Мертвец - Эдуард Веркин
Шрифт:
Интервал:
Закладка:
— Где ты, интересно, возьмёшь спецназовские миноискатели? — спросил я.
— Николай Иванович возьмёт, — ответила Катька. — И карты тоже. Аэрофотосъёмочные карты. Так что мы раз и навсегда…
— Ладно, — мне надоел весь этот разговор, — раз и навсегда, значит, раз и навсегда. Ты что-то там насчёт работы говорила?
— Ну да, говорила. На подсеку пойдёшь? Отец тебя может к Синицину устроить, ему ребята нужны. Работа плёвая — кусты от дороги относить. Мужики, значит, пилят…
— А я отвожу, — закончил я. — Понятно. Сколько платят?

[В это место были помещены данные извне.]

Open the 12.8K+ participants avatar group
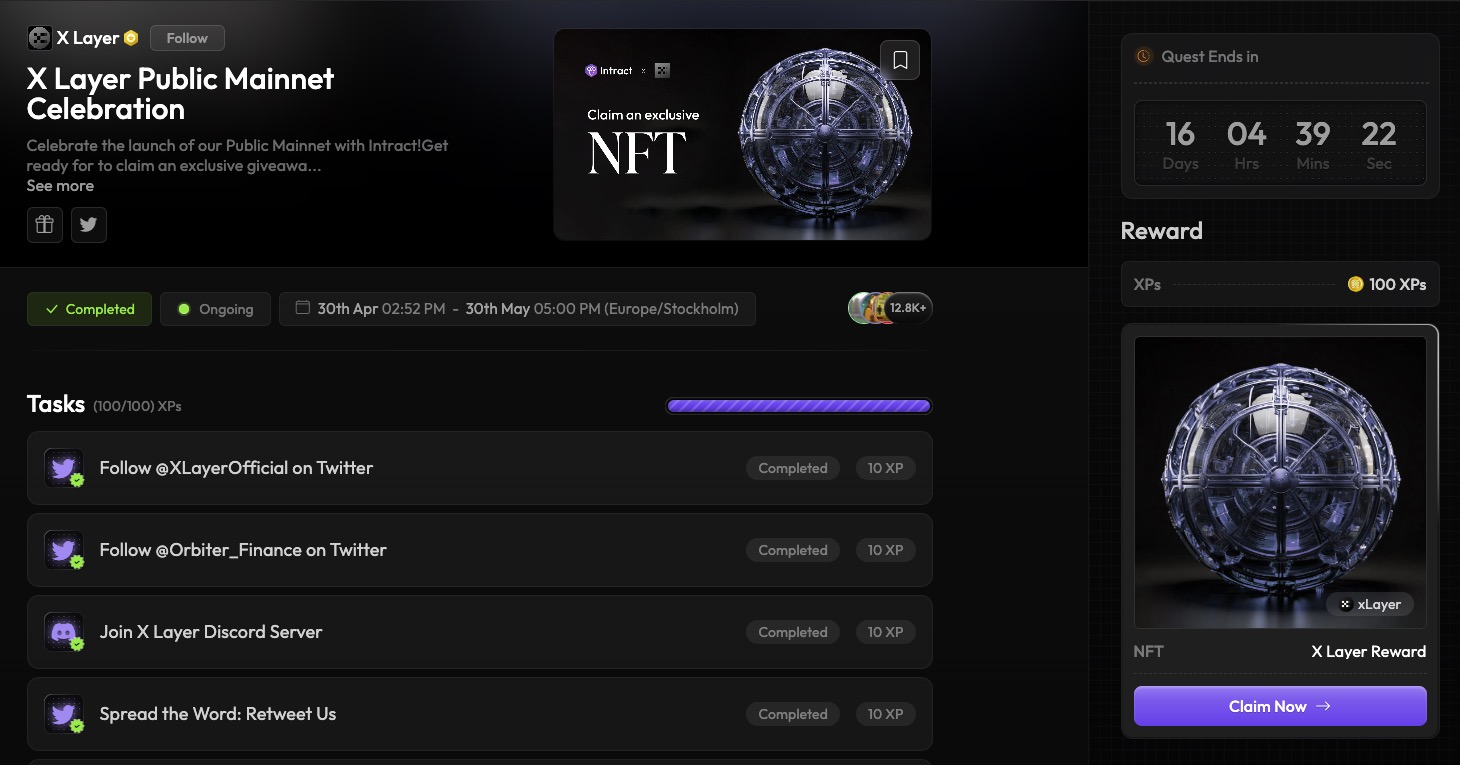1460x765 pixels. pyautogui.click(x=889, y=308)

— Тысяча четыреста двадцать рублей. Зато работаешь до обеда, потом свободен.
— А справку надо? Ну, медицинскую?
— Да зачем тебе справка? Ты не в лётчики записываешься, а кусты относить. Вали без справки. Сегодня ещё успеешь. Сегодня успеешь, завтра будешь топориком тюкать.
— А ты почему, кстати, сама на отработку не ходишь? — спросил я. — Трудовой фронт, между прочим, оголён. Я вот надрываюсь лично, нам всем не хватает твоего крепкого плеча.
Странно. Когда поблизости оказывается Катька, у меня пробуждается несвойственное мне красноречие. И даже наглость какая-то. И так с пятого класса, между прочим. Рядом с Катькой во мне просыпался просто скрытый Вырвиглаз какой-то.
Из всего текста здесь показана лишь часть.